After Christopher and Lydia figure out the rouse they all agree to keep it a secret from Miranda and Lydia, the latter having become quite attached to Mrs. Doubtfire as the doting grandmother she's never known. Unfortunately, when Stuart takes the family out to a posh restaurant for dinner, Mrs. Doubtfire decides to pepper his Cajun cuisine with curry; resulting in a food allergy that lodges a shrimp in Stuart's throat.

Performing the Heimlich to save Stuart's life, Daniel's make-up applications are exposed to Miranda. Utterly shocked and humiliated, she hauls Daniel back into court. This time the judge bans Daniel from seeing his children outright. But Miranda's heart has softened. She realizes that any man who would sacrifice his ego to such a charade really must love his children. The film ends with Miranda agreeing to allow Daniel to watch Christopher, Lydia and Natalie for the after school hours while she is at work.

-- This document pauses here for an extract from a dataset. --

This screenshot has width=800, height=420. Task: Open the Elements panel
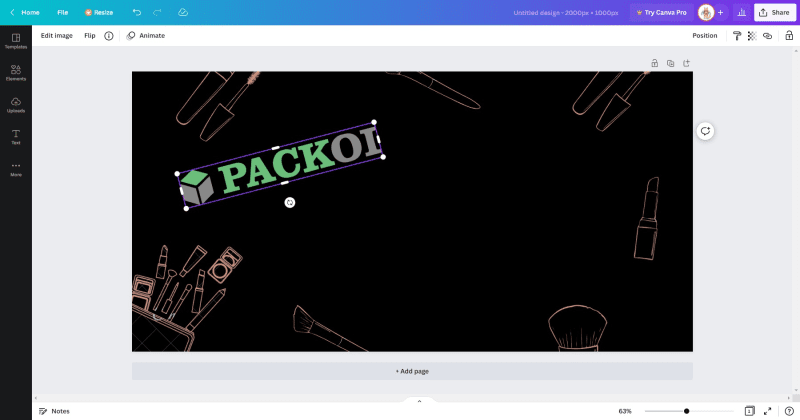(x=15, y=72)
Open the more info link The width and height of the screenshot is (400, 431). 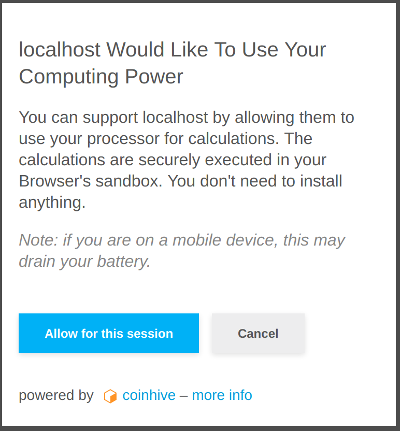coord(222,395)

Mrs. Doubtfire is hardly perfect entertainment. When the script allows for Robin William's improvisation, the results are predictably hilarious. However, Columbus’ direction is swift and assured. But the Singer/Dixon screenplay tends to go nowhere fast. Instead of critique we get cliché; instead of recognition for the tribulations of being a woman we are subjected to tack on snickers and the suggestion that a man in drag is a better 'mother figure' than an any woman. William’s take on a proper English nanny veers grossly into the realms of extreme parody.

Unlike Dustin Hoffman’s characterization of a woman in Tootsie (1981), completely assimilated beneath the wig and makeup applications, as the audience we are never entirely convinced that Williams is not underneath his fat suit and curlers. William's essence is everywhere to remind us how painful the experience of wearing a girdle can be. Unfortunately for the film, most men have already figured that one out for themselves without the benefit of trying one on for size.

Fox Home Video’s Blu-Ray is a direct import of their ‘Behind the Seams’ standard DVD. This is an adequate, though not exceptional transfer. There’s nothing really off about the color spectrum. It just isn’t as vibrant as most Blu-Ray titles. Contrast is superbly rendered as are fine details. The audio is 5.1 Dolby Digital and appears to be the identical mix as on the previously issued DVD from Fox.

It should be pointed out that the extras available on this Blu-Ray are direct imports from the DVD release. Apart from deleted and extended scenes, the rest of the extras include on-camera interviews with stars and crew, a meeting with animator Chuck Jones, behind-the-scenes make up and pencil test footage, trailers, vintage promotional junkets and a ‘making of’ that is largely self congratulatory.